Comparison to Gold Standard MRI
  • Uta Hanning
  • Peter Bernhard Sporns
  • Rene Schmidt
  • Thomas Niederstadt
  • Jens Minnerup
  • Georg Bier
  • Stefan Knecht
  • André Kemmling
Original Article



The severity of white matter lesions (WML) is a risk factor of hemorrhage and predictor of clinical outcome after ischemic stroke; however, in contrast to magnetic resonance imaging (MRI) reliable quantification for this surrogate marker is limited for computed tomography (CT), the leading stroke imaging technique. We aimed to present and evaluate a CT-based automated rater-independent method for quantification of microangiopathic white matter changes.


Patients with suspected minor stroke (National Institutes of Health Stroke scale, NIHSS < 4) were screened for the analysis of non-contrast computerized tomography (NCCT) at admission and compared to follow-up MRI. The MRI-based WML volume and visual Fazekas scores were assessed as the gold standard reference. We employed a recently published probabilistic brain segmentation algorithm for CT images to determine the tissue-specific density of WM space. All voxel-wise densities were quantified in WM space and weighted according to partial probabilistic WM content. The resulting mean weighted density of WM space in NCCT, the surrogate of WML, was correlated with reference to MRI-based WML parameters.

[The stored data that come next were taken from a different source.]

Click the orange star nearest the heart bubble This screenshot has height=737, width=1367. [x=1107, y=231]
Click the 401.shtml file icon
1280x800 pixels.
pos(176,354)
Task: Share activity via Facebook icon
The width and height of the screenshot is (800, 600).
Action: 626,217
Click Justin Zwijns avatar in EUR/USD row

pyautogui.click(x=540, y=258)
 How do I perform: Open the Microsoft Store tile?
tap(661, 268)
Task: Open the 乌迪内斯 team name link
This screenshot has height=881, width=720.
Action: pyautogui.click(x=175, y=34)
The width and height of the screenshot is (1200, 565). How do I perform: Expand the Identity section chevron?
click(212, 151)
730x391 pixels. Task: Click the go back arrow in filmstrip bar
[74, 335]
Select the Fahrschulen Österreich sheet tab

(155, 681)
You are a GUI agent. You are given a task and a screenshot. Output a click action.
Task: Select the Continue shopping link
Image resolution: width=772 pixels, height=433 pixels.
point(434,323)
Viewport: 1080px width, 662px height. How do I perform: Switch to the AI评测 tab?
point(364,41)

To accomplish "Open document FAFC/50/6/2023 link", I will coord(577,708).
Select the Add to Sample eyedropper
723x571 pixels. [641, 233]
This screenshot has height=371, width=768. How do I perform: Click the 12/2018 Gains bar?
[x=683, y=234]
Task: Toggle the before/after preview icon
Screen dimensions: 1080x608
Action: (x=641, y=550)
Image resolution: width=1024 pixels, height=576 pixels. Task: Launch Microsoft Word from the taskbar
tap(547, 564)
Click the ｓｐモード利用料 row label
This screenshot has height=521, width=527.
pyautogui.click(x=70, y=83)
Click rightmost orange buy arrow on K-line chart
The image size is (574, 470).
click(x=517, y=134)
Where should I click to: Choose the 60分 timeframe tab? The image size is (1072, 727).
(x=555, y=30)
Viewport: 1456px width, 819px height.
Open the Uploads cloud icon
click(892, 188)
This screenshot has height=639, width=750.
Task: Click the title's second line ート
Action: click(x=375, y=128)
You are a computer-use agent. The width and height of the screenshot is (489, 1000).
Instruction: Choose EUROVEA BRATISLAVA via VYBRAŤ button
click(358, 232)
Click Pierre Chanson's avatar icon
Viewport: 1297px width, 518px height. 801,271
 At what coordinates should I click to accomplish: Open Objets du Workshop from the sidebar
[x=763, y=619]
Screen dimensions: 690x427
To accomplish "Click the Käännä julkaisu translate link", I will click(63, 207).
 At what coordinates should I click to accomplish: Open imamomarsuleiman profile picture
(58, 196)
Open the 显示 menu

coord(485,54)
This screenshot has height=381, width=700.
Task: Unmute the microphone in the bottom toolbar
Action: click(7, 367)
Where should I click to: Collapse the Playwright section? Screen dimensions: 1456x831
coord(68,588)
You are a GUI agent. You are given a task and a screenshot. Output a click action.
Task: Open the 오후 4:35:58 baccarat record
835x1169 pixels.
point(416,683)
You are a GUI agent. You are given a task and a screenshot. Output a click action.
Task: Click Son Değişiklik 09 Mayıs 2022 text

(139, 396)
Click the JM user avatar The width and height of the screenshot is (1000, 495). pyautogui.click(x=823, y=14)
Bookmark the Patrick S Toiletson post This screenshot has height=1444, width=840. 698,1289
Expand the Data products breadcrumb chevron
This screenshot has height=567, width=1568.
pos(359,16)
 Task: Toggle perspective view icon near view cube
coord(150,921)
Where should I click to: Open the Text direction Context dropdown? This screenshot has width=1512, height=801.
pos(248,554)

The process of CT-based tissue-specific segmentation was reliable in 79 cases with varying severity of microangiopathy. Voxel-wise weighted density within WM spaces showed a noticeable correlation (r = −0.65) with MRI-based WML volume. Particularly in patients with moderate or severe lesion load according to the visual Fazekas score the algorithm provided reliable prediction of MRI-based WML volume.


Automated observer-independent quantification of voxel-wise WM density in CT significantly correlates with microangiopathic WM disease in gold standard MRI. This rapid surrogate of white matter lesion load in CT may support objective WML assessment and therapeutic decision-making during acute stroke triage.


Leukoaraiosis White matter lesions Cerebral small vessel disease CT segmentation techniques Acute stroke 


Conflict of interests

U. Hanning, P. Sporns, R. Schmidt,T. Niederstadt, J. Minnerup,G. Bier, S. Knecht and A. Kemmling declare that they have no competing interests.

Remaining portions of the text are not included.